##### Supplied data
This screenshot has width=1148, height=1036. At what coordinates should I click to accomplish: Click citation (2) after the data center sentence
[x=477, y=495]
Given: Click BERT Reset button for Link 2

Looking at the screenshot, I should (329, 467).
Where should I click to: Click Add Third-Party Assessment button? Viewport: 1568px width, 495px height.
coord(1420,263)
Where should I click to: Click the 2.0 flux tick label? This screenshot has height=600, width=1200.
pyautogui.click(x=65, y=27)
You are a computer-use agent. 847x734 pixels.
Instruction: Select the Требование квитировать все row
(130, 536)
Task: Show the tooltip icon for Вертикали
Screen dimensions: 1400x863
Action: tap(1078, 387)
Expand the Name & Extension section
##########
[Problem description] Each line in the data is to be written out precisely.

[The completed task]
This screenshot has width=1148, height=1036. At what coordinates should I click to accomplish: Click citation (2) after the data center sentence
[x=477, y=495]
Given: Click BERT Reset button for Link 2

Looking at the screenshot, I should (329, 467).
Where should I click to: Click Add Third-Party Assessment button? Viewport: 1568px width, 495px height.
coord(1420,263)
Where should I click to: Click the 2.0 flux tick label? This screenshot has height=600, width=1200.
pyautogui.click(x=65, y=27)
You are a computer-use agent. 847x734 pixels.
Instruction: Select the Требование квитировать все row
(130, 536)
Task: Show the tooltip icon for Вертикали
Screen dimensions: 1400x863
Action: tap(1078, 387)
Expand the Name & Extension section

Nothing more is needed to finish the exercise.